§ **What to work on**: Would you please copy each line of the data in which the string "Αυγούστου" occurs?
= = = = = = =
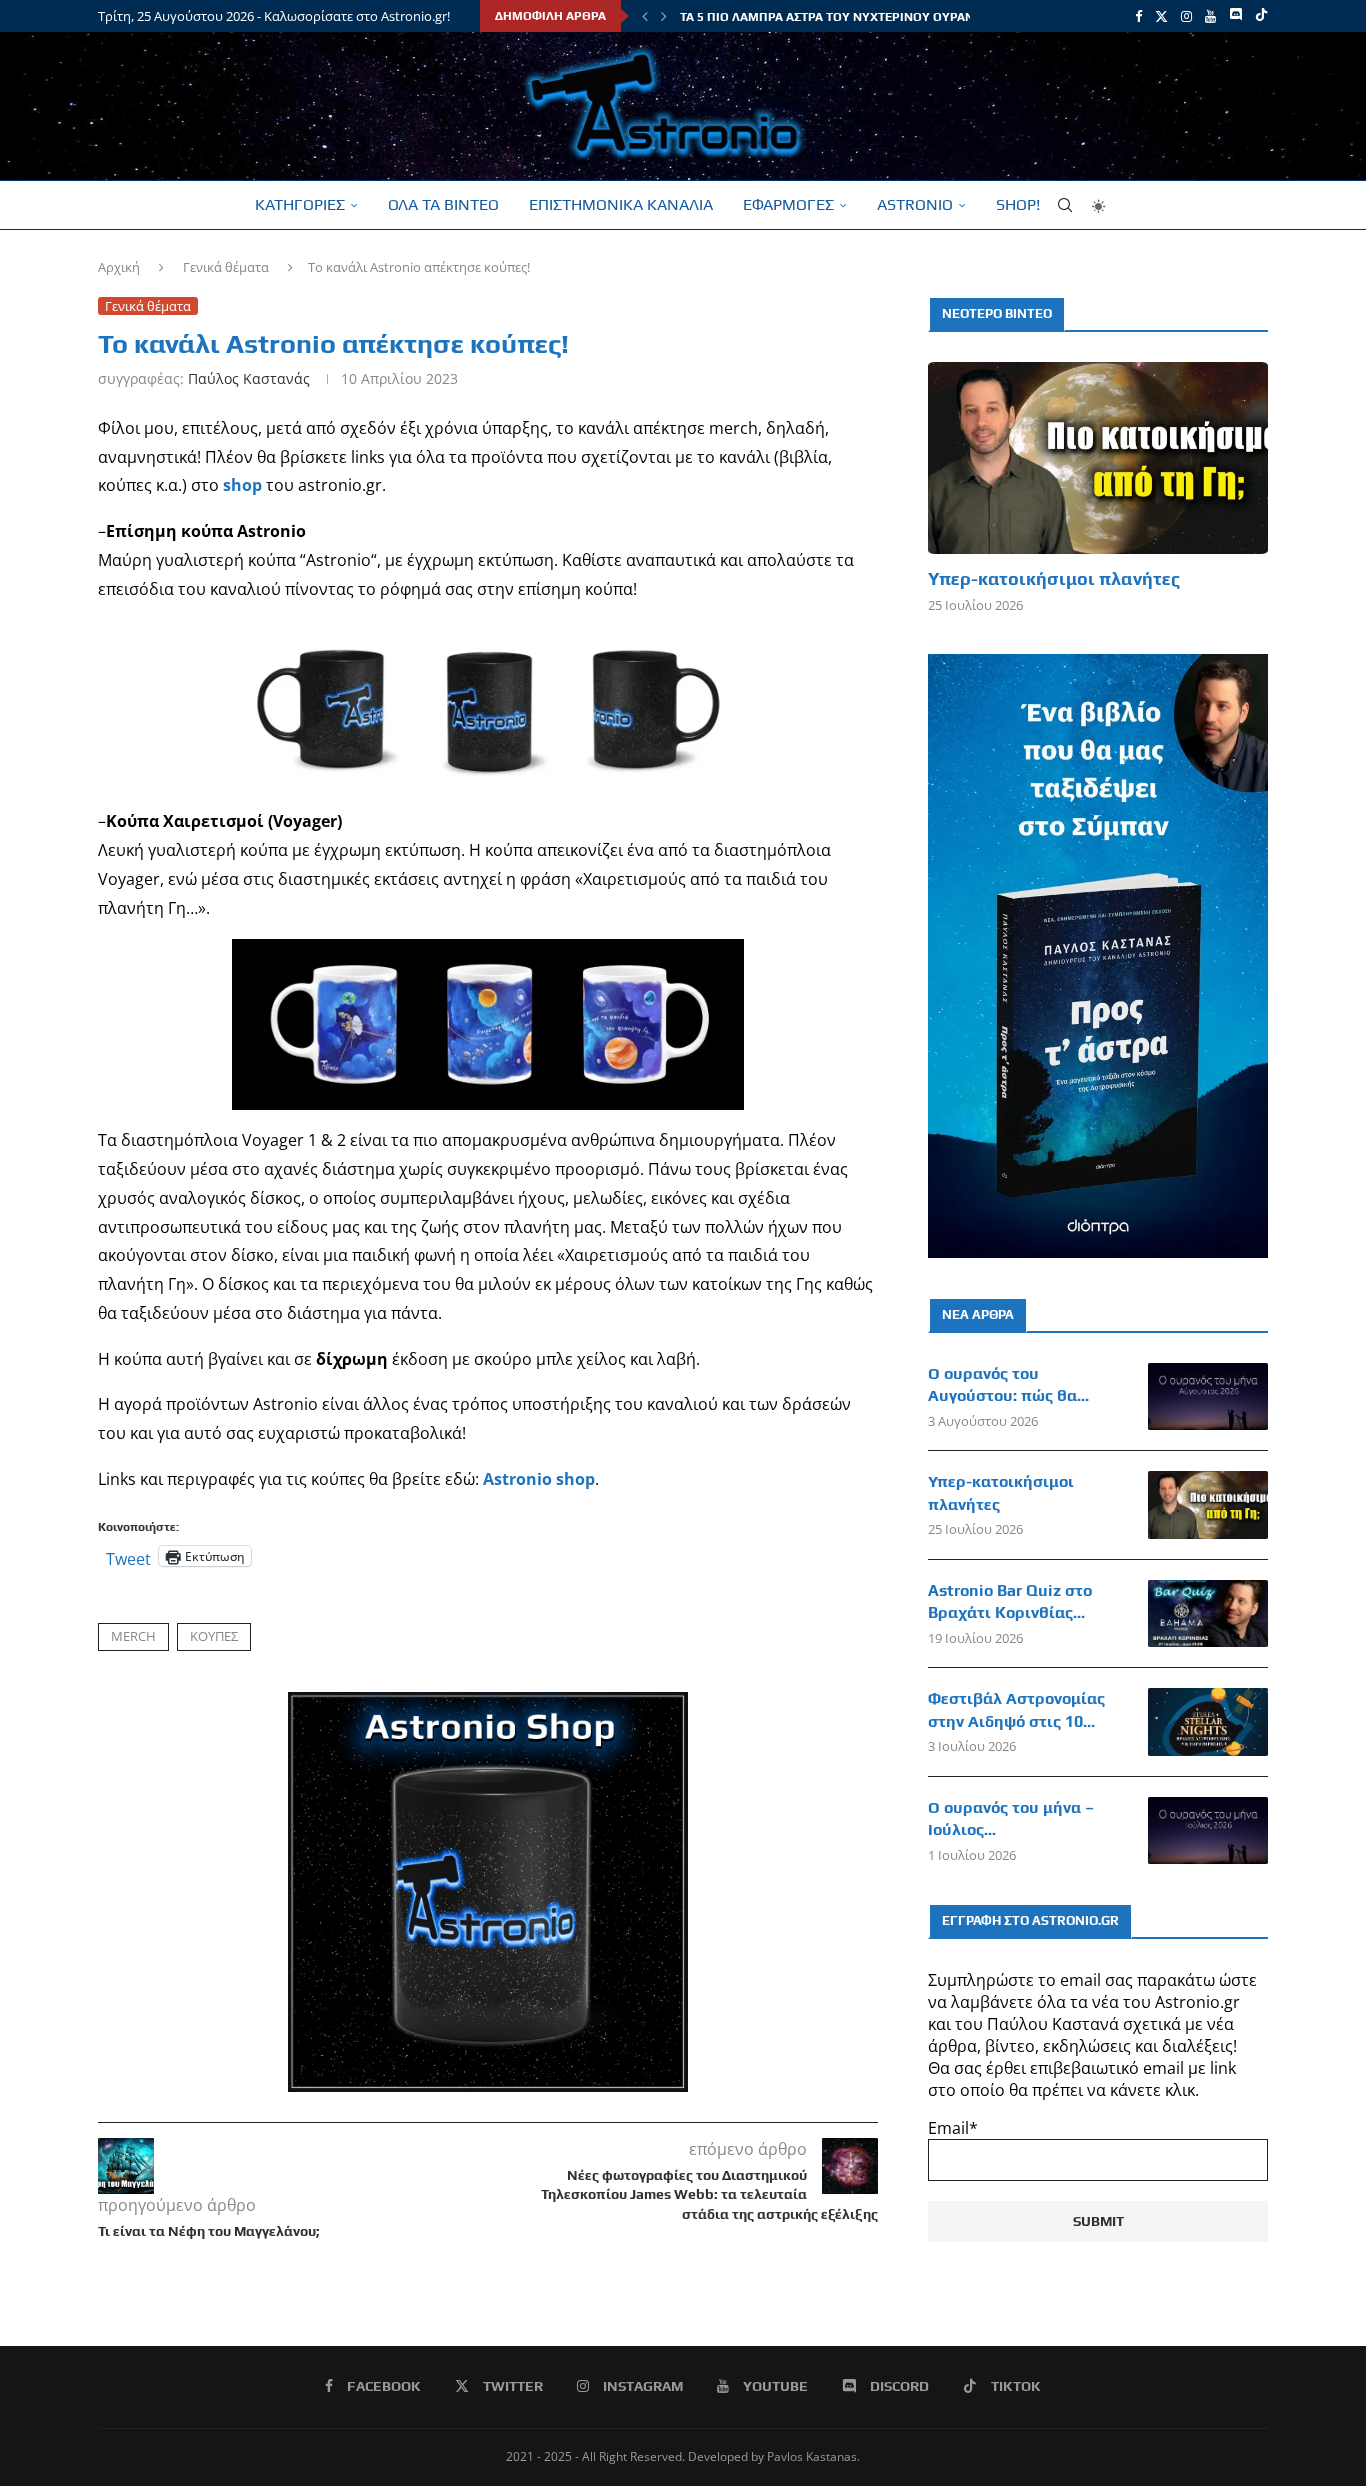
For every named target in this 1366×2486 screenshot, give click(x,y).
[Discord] (1235, 16)
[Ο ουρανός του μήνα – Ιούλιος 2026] (1208, 1831)
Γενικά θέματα (226, 267)
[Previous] (645, 16)
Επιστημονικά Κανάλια (621, 204)
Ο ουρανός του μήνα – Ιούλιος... (1011, 1818)
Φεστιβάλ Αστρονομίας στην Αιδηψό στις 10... (1016, 1709)
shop (242, 485)
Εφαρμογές (788, 204)
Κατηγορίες (300, 204)
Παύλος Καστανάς (249, 378)
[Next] (664, 16)
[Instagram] (1186, 16)
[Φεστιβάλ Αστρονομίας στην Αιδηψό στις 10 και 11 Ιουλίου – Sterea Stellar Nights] (1208, 1722)
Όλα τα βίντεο (443, 204)
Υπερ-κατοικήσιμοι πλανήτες (1054, 578)
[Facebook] (1138, 16)
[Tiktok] (1261, 16)
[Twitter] (1161, 16)
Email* (953, 2128)
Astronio (915, 204)
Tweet (128, 1556)
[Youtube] (1210, 16)
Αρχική (119, 267)
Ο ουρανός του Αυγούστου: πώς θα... (1008, 1384)
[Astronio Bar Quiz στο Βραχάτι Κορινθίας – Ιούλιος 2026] (1208, 1614)
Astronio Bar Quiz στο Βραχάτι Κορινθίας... (1010, 1601)
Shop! (1018, 204)
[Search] (1065, 205)
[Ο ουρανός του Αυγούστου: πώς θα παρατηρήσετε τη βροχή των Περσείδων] (1208, 1397)
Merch (133, 1636)
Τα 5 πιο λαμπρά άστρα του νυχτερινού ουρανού (835, 17)
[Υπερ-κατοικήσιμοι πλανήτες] (1098, 457)
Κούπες (214, 1636)
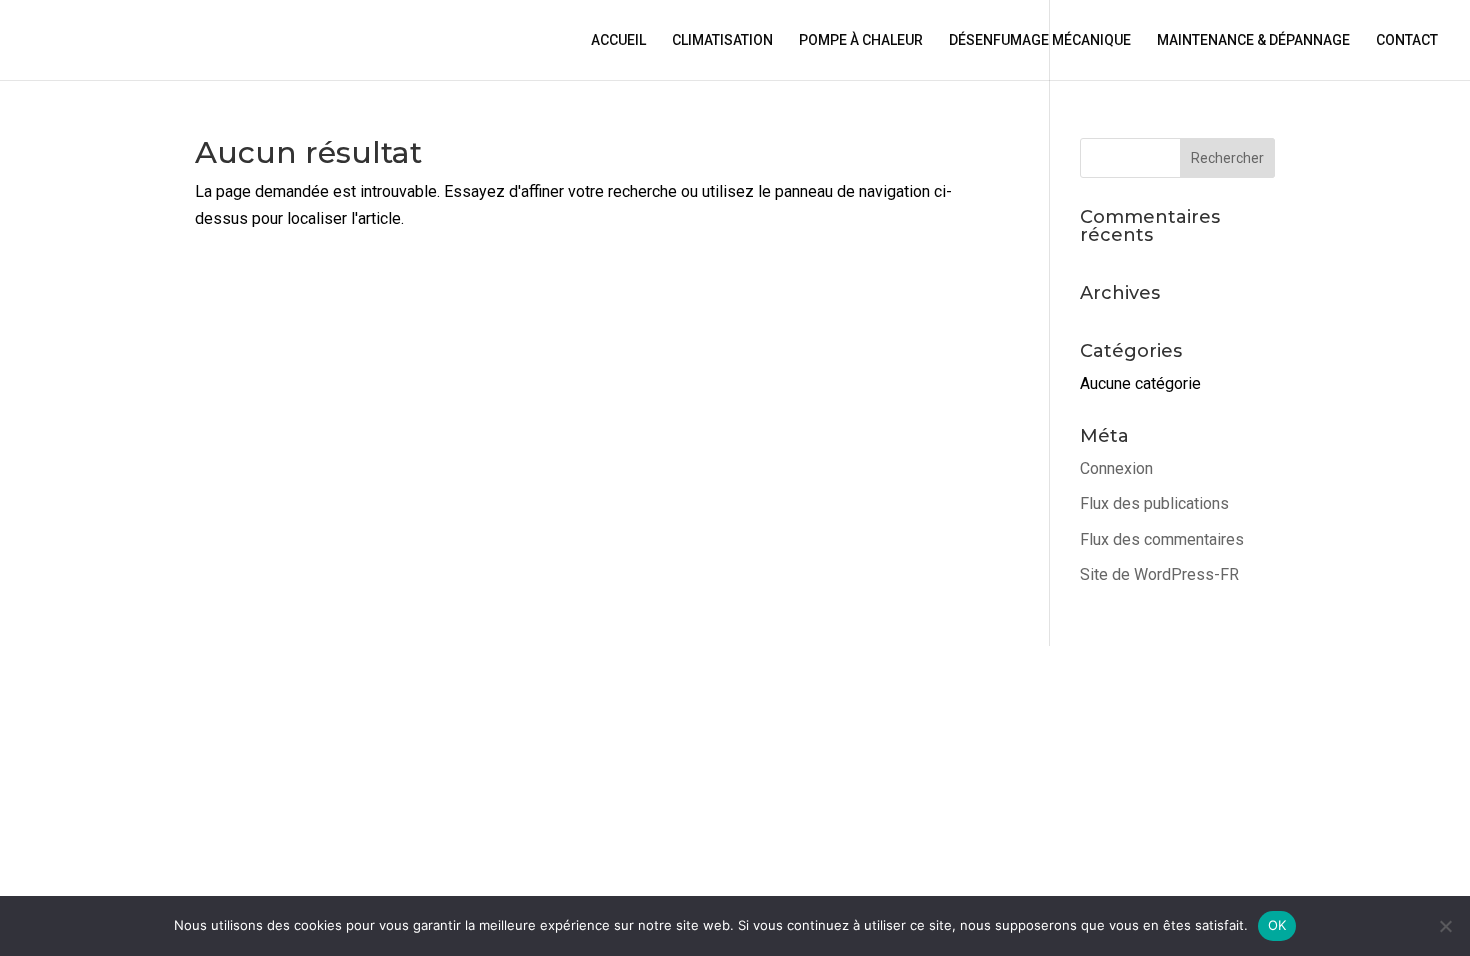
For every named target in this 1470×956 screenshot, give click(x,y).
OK (1277, 925)
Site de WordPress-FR (1159, 574)
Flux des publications (1154, 503)
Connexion (1116, 468)
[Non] (1445, 926)
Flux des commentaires (1162, 539)
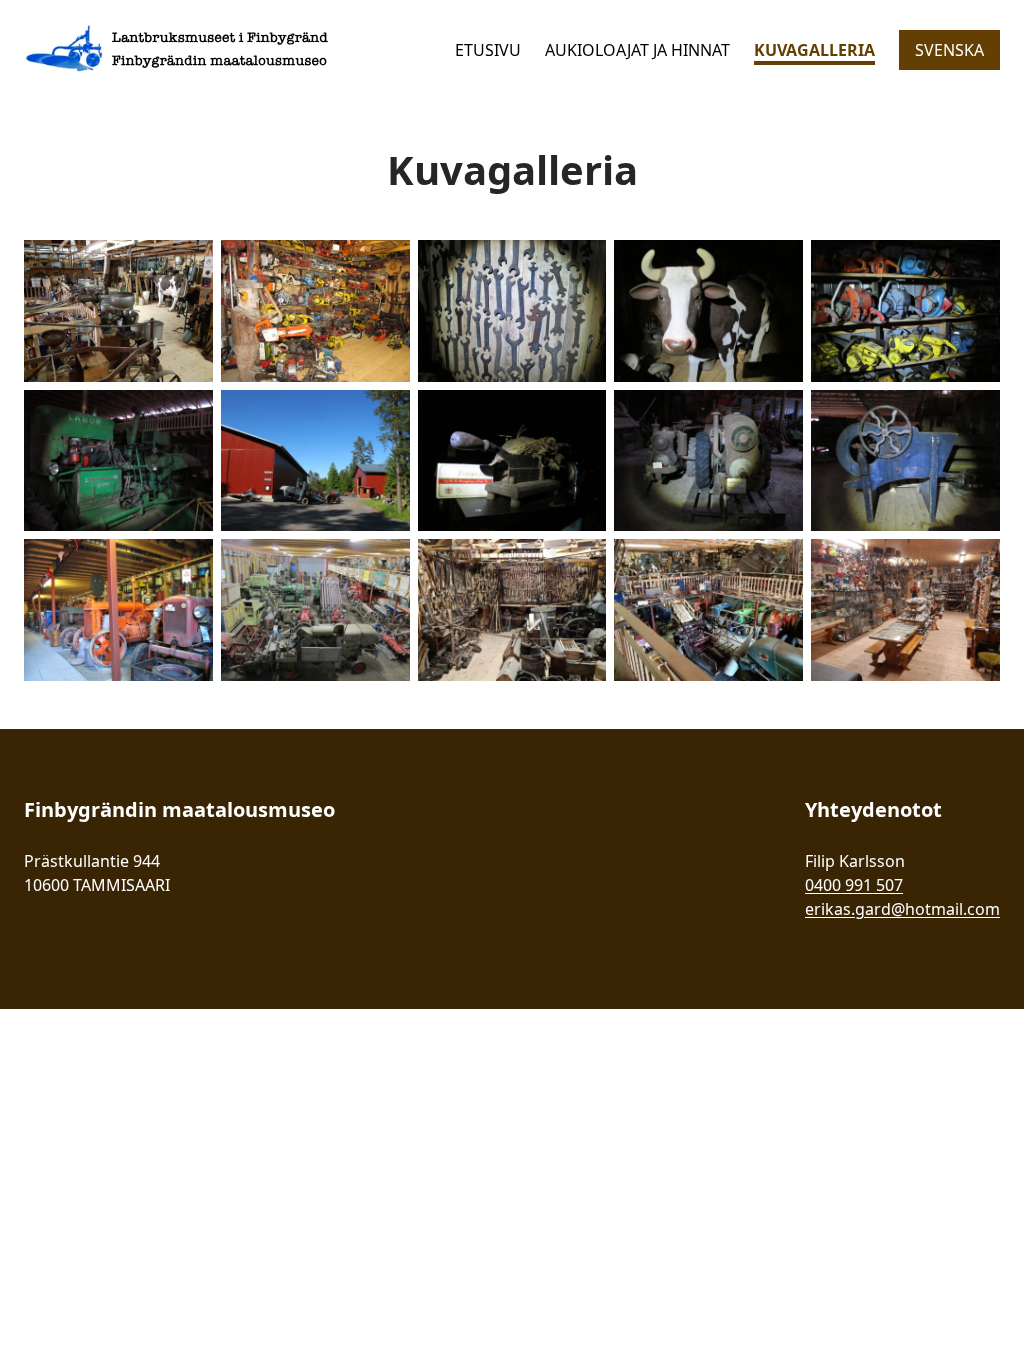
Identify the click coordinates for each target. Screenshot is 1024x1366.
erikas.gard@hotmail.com (902, 909)
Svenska (949, 50)
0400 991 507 (854, 885)
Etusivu (488, 50)
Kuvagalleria (814, 50)
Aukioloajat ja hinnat (637, 50)
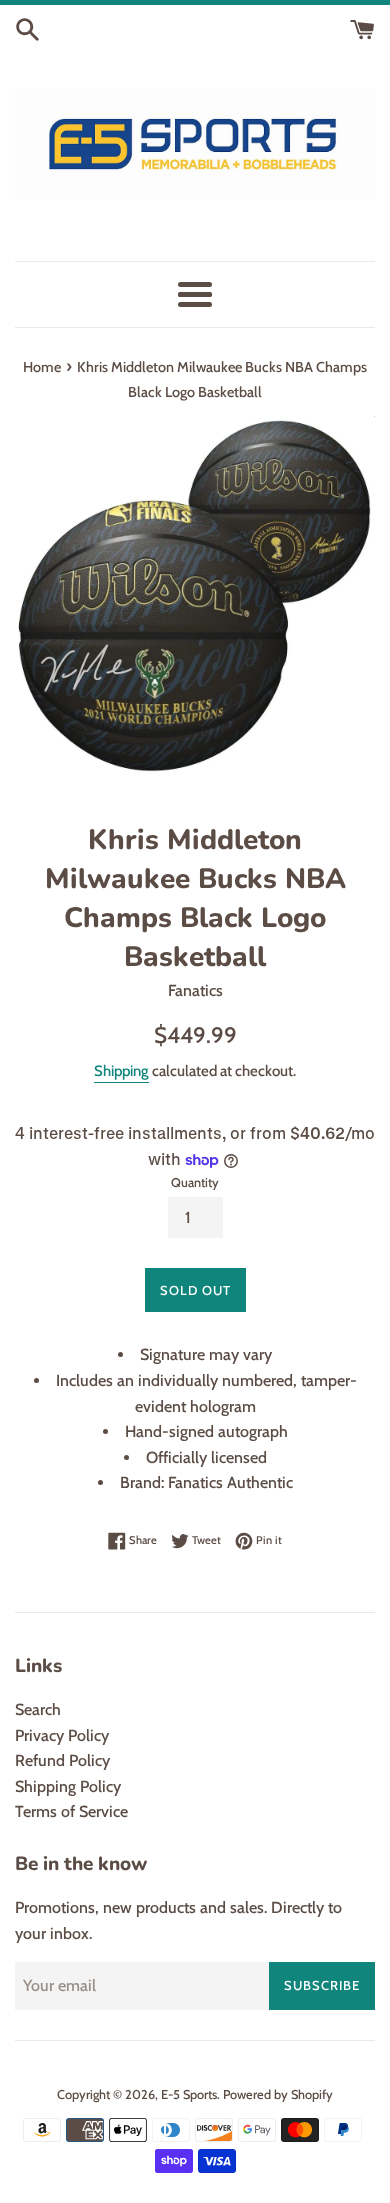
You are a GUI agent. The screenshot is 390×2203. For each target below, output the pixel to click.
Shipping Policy (68, 1786)
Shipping (121, 1071)
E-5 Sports (189, 2094)
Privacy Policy (62, 1735)
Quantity (195, 1182)
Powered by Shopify (278, 2094)
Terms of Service (71, 1811)
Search (38, 1709)
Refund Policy (62, 1760)
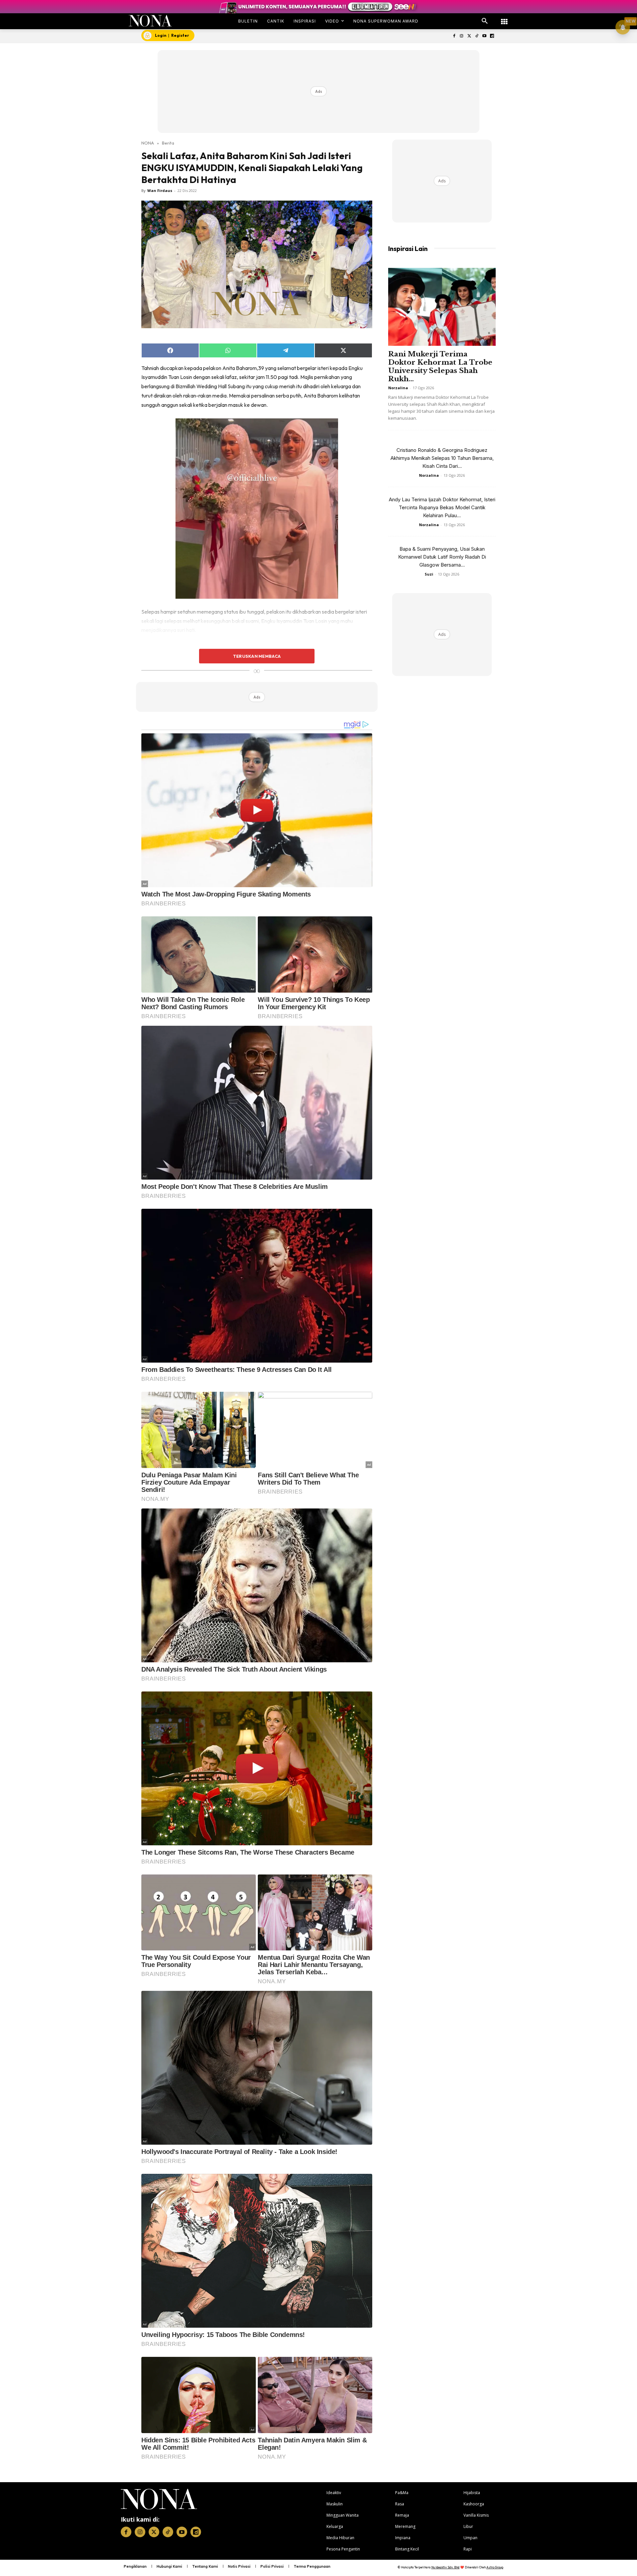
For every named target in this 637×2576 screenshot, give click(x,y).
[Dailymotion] (492, 36)
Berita (168, 143)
= = = = = = =
§ **Expected answer**:
Ο ουρανός του Αυγούστου: πώς θα... (1008, 1384)
[Ο ουρανός του Αυγούστου: πώς θα παρατηρήσετε τη βροχή των Περσείδων] (1208, 1397)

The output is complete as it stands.